[EXTRACT PROVIDED]:

↓↓↓

OT So, if you are a navy SEAL and you're carrying a gun, intending to use it as soon as you pop out of the water, do you have to put a cork in the gun barrel, so the barrel doesn't get any water in it?
I heard once that water in a barrel will cause the barrel to explode or something when the bullet hits it.
I'm sure water could leak into most other guns from the rear end of the barrel, but I figure there are ways to prevent that. But the front end of the barrel has to be either unobstructed or easily cleared.
And btw, did the captain jump into the water a second time, like I first heard, or was he sitting in the lifeboat?
I saw some demos recently of some models designed to replace the current M16. They would be pulled right out of sand and fired. Same from mud. Full auto. They did make the comment that the current Navy model of the M16 has ports drilled in strategic places so one can come right out from underwater and fire.
No kidding! Wow. I'm glad I asked. Although it turns out they weren't shot by Seals but by marksmen on the US ship 25 yards away, who probably had dry guns. They had towed or were towing the lifeboat to "calmer waters" but it still sounds like a hard shot when at least the lifeboat if not the big boat is going up and down.
Naval rifles had a canvas & cork cover/plug. If convenient, they were removed before firing.
If not convenient, no biggie. Not much will interfere with a 16", 2000 lb shell.
============== Then, too, there's this from another group:
Re-reading a Lee Child's novel [DIE TRYING], this passage stood out:
--- begin quote
First thing out of the barrel of Reacher's Barrett was a blast of hot gas. The powder in the cartridge exploded in a fraction of a millionth of a second and expanded to a super-heated bubble. That bubble of gas hurled the bullet down the barrel and forced ahead of it and around it to explode out into the atmosphere. Most of it was smashed sideways by the muzzle brake in a perfectly balanced radial pattern, like a doughnut, so that the recoil moved the barrel straight back against Reacher's shoulder without deflecting it either sideways or up or down. Meanwhile, behind it, the bullet was starting to spin inside the barrel as the rifling grooves grabbed at it.

↑↑↑

[PROVIDED INFORMATION]:

↓↓↓

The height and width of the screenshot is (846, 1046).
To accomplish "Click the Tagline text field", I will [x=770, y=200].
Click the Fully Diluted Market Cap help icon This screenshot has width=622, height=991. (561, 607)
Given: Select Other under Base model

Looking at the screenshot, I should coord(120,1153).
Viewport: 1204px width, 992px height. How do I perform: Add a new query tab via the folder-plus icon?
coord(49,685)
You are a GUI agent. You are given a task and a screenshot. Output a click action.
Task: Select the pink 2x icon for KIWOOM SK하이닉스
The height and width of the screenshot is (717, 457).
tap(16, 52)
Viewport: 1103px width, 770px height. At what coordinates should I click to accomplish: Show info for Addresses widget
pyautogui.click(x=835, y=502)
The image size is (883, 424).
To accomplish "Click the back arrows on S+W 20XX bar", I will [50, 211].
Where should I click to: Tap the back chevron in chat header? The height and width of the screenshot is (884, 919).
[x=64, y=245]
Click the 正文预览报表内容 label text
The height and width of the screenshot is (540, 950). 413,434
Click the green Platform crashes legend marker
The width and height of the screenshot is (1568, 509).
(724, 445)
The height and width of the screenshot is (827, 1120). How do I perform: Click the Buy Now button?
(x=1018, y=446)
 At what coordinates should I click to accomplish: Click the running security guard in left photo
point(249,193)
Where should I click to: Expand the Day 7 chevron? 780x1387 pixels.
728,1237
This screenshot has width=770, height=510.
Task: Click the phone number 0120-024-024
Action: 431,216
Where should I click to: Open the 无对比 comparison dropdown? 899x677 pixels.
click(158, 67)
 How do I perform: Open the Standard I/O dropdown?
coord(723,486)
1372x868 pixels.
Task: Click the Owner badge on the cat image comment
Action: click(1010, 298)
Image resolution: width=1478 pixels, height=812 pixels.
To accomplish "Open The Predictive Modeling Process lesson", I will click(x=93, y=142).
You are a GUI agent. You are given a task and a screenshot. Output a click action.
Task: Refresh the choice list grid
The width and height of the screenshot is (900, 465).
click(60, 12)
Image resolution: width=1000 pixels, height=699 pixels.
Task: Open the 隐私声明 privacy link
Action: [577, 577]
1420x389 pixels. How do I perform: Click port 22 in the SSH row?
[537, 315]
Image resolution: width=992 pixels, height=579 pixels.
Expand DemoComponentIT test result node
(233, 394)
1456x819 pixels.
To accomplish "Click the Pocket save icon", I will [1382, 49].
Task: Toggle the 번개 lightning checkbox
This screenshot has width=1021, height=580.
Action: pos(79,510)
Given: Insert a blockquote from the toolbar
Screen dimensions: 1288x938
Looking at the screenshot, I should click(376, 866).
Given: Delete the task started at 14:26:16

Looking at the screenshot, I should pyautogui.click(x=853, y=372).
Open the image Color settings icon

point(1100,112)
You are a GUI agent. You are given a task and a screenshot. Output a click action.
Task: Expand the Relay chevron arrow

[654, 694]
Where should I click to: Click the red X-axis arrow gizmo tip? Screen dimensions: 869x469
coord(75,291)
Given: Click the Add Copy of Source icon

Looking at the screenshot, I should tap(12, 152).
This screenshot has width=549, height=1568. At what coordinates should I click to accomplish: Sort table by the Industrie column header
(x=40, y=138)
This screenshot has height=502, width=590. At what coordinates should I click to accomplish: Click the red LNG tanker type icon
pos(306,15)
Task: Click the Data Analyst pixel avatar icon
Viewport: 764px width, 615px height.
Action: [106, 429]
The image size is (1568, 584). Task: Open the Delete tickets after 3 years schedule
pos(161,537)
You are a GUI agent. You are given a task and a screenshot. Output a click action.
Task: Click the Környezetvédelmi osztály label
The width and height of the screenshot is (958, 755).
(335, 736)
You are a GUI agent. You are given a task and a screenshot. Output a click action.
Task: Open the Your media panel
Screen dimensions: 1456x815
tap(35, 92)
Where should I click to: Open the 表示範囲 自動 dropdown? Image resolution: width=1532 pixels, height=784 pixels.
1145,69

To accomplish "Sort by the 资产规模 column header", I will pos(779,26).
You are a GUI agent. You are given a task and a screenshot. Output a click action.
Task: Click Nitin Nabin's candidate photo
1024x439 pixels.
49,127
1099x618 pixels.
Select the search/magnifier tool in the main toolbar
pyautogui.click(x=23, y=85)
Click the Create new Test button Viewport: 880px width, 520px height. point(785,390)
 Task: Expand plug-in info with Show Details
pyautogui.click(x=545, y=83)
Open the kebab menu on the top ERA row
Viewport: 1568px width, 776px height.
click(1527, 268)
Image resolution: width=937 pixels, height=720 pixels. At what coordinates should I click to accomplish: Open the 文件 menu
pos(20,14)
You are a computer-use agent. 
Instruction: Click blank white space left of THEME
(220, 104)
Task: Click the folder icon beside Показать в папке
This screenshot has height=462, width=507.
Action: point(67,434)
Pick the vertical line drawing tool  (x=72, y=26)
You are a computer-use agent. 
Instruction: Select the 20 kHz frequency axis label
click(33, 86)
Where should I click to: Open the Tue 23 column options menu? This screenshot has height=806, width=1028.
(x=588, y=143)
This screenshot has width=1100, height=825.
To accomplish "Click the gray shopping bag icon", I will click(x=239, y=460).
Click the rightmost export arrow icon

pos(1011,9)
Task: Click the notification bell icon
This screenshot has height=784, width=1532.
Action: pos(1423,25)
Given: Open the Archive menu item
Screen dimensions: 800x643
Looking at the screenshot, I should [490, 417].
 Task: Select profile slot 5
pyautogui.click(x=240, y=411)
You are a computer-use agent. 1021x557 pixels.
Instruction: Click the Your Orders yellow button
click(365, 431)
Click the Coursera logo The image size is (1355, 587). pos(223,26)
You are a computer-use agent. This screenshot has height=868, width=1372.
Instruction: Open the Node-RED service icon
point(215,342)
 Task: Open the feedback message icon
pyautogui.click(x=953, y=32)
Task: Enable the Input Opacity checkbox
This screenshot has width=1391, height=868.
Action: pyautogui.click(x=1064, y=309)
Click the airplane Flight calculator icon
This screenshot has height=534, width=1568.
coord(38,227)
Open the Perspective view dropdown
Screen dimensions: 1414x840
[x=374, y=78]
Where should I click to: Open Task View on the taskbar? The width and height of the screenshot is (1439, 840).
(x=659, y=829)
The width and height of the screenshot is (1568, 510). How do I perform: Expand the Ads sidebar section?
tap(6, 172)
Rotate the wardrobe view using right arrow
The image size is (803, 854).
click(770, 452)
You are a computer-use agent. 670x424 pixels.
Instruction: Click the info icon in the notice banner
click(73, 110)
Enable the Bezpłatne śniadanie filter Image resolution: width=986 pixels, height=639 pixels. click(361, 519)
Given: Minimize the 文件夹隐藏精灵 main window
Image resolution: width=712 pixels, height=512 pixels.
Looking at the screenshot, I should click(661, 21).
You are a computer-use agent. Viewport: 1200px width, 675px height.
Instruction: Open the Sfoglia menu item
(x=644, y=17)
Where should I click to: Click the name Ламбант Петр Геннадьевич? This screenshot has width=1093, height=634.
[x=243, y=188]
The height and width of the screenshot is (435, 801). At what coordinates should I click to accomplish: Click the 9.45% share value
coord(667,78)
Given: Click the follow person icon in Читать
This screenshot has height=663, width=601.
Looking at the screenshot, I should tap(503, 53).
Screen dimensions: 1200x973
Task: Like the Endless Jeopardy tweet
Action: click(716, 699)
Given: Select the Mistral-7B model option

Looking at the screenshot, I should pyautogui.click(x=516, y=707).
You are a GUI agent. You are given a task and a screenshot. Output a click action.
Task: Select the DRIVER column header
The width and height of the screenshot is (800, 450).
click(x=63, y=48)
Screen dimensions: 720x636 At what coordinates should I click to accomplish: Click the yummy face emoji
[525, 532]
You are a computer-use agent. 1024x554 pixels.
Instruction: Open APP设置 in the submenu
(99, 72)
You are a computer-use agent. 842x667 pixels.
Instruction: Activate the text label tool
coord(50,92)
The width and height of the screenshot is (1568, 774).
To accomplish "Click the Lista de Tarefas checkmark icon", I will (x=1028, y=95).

↑↑↑

[PROBLEMS AND TASKS]:
A. Answer these questions from the gun-barrel thread:
(i) How far away were the marksmen who shot from the US ship?
(ii) What did naval rifles have as a cover or plug?
(iii) In the quoted novel passage, what was the first thing out of the barrel of Reacher's Barrett?
B. Echo the gun-barrel thread starting at "OT So, if you" and ending at "in the lifeboat?".
The rows have no connection to the gun-barrel thread.

[EXERCISE RESPONSES]:
A.
(i) 25 yards away.
(ii) A canvas and cork cover/plug.
(iii) A blast of hot gas.

B.
OT So, if you are a navy SEAL and you're carrying a gun, intending to use it as soon as you pop out of the water, do you have to put a cork in the gun barrel, so the barrel doesn't get any water in it?
I heard once that water in a barrel will cause the barrel to explode or something when the bullet hits it.
I'm sure water could leak into most other guns from the rear end of the barrel, but I figure there are ways to prevent that. But the front end of the barrel has to be either unobstructed or easily cleared.
And btw, did the captain jump into the water a second time, like I first heard, or was he sitting in the lifeboat?